Since the beginning of this year, Korea’s exports had slid 0.9 percent in Jan., 3.3 percent in Feb., 4.3 percent in March, 8.0 percent in April, and 10.9 percent, the first double digit figure, in May. Since June, they had fallen less sharply by sliding 1.8 percent in June and 3.3 percent in July. But in Aug., they dropped more sharply. By products, exports of oil and petrochemical products dropped 40.3 and 25.7 percent, respectively, as oil prices grew a little and then returned to a decrease.
Also in the shipbuilding industry, the postponement of orders amounting to US$1.1 billion gave rise to a drop of 51.5 percent in exports. In addition, most of Korea’s major export items such as automobiles (9.1 percent), general machinery (15.5 percent), household appliances (8.7 percent), flat panel displays (6.8 percent), auto parts (15.9 percent), textiles (21.4 percent), and steel products (17.4 percent) inked drops in exports. By region, drops in Korea’s exports to China (-8.8 percent) and Japan (-24.4 percent) expanded. The catastrophic explosion at Tianjin Port and a drop in China’s demand for import products contributed to a decrease in Korea’s exports to China.
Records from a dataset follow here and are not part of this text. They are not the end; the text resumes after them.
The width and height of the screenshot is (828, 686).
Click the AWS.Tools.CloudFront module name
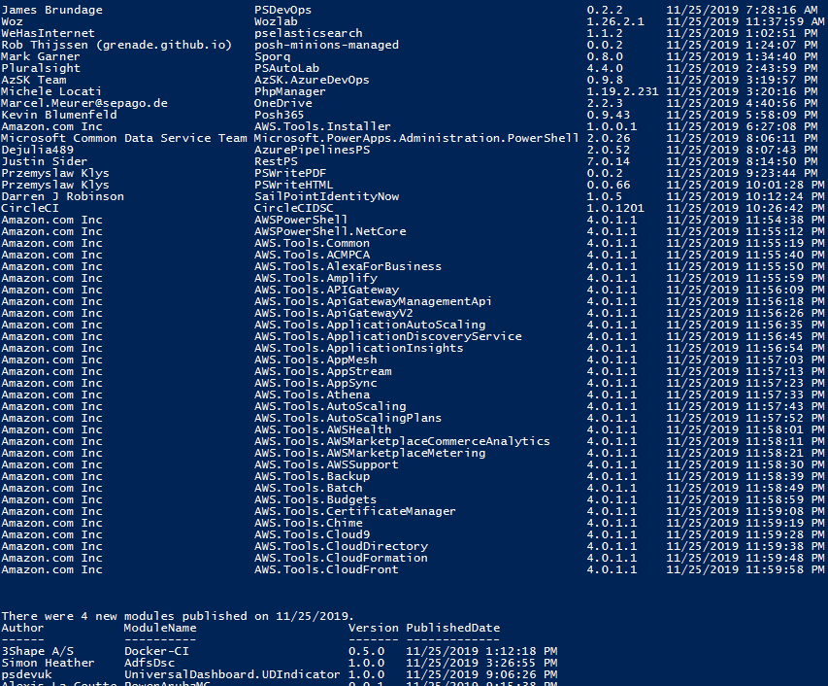(326, 569)
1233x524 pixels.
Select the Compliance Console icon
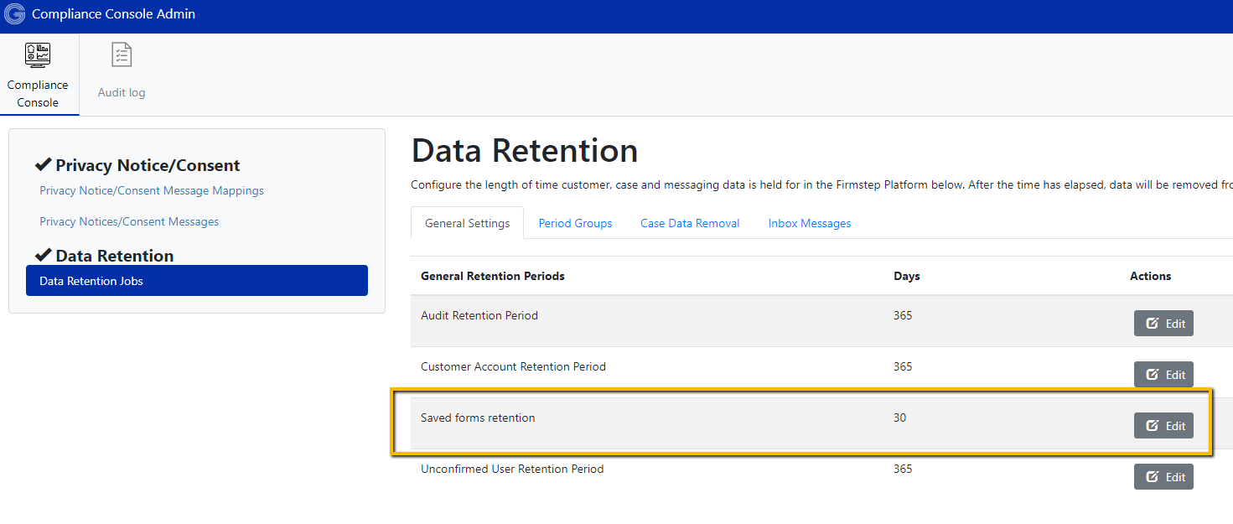39,54
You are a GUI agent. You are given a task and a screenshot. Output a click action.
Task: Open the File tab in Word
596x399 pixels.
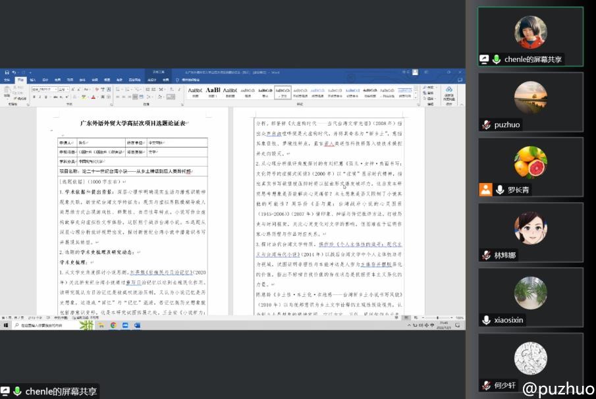(7, 80)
A greater problem is that such sluggish exports will not rebound in a short period. This is because Corporate Korea is surrounded by such strong negative factors as foreign exchange rates with a weakened Japanese yen and devaluation of the Chinese yuan, and seems unable to escape them. According to economic experts, Korean companies are not sure that they can survive amid hot competition among Korea, China, Japan and the U.S. China can maintain its economic growth rate if and when it continues to increase its shares in markets where Korea is the leader, such as the electronics and display markets. Japan is in hot pursuit after the long tunnel of its economic slump. The American manufacturing industry is reviving after the U.S. overcame its financial crisis. However, it is said that six out of ten Korean companies listed on the KRX are barely making ends meet.